Chinese autonomous driving company WeRide has signed a strategic cooperation agreement with Geely Farizon, the commercial vehicle arm of Geely, and Kwoon Chung Bus Holdings, one of Hong Kong’s largest transport operators. The three parties will jointly develop a native right-hand-drive Robotaxi based on WeRide’s existing mass-produced GXR platform, with Hong Kong serving as the launchpad for commercial autonomous ride-hailing services across right-hand-drive markets globally.

Hong Kong is not an obvious first choice if you’re looking for an easy deployment. Its road network is extraordinarily dense, its traffic a chaotic mix of double-decker buses, minibuses, motorcycles, and pedestrians navigating one of the highest population densities on earth. But that’s precisely the point. The city’s mature public transport infrastructure and relentlessly complex mixed-traffic environment make it an ideal proving ground — a place where a right-hand-drive Robotaxi’s perception, decision-making, and passenger experience systems can be stress-tested in conditions that few other cities can replicate.
The ambition extends well beyond Hong Kong’s borders. IT-NEWS has learned from the official release that WeRide has already secured contracts from right-hand-drive markets including Singapore, Japan, and the United Kingdom.
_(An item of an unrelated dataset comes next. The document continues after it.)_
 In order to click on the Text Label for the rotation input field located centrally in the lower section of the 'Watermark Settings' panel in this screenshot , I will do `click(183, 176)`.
A successful commercial rollout in Hong Kong would serve as a reference implementation — a demonstration that Chinese autonomous driving technology and connected vehicle products can be adapted for global left-side-road markets at scale.
Rather than retrofitting a left-hand-drive vehicle, the new Robotaxi will be developed from the ground up for right-hand-drive operation. The companies plan a systematic native development process spanning product definition, vehicle platform engineering, the autonomous driving stack, and human-machine interaction — all calibrated to the traffic regulations, road conditions, user habits, and operational requirements specific to markets where drivers sit on the right. The goal is a vehicle that feels natural in its environment rather than one that has been awkwardly translated.

The partnership brings together three pieces of the puzzle that rarely align in a single deal. WeRide contributes its autonomous driving technology and the GXR platform, which has already seen front-loading mass production. Geely Farizon brings large-scale vehicle manufacturing capability and deep experience in commercial fleet vehicles. Kwoon Chung Bus, which operates franchised and non-franchised bus services across Hong Kong, provides the local operational know-how and market access that any foreign autonomous vehicle deployment would otherwise spend years building.
For the broader industry, the Hong Kong project represents something more than another robotaxi pilot. Right-hand-drive markets collectively account for roughly a third of global vehicle sales, concentrated in wealthy economies where autonomous ride-hailing could achieve strong unit economics. If WeRide and its partners can make the economics work amid Hong Kong’s notorious real estate costs and labyrinthine regulatory landscape, the template becomes exportable to London, Tokyo, Singapore, and Sydney — cities where left-side driving has historically been seen as a barrier rather than an opportunity.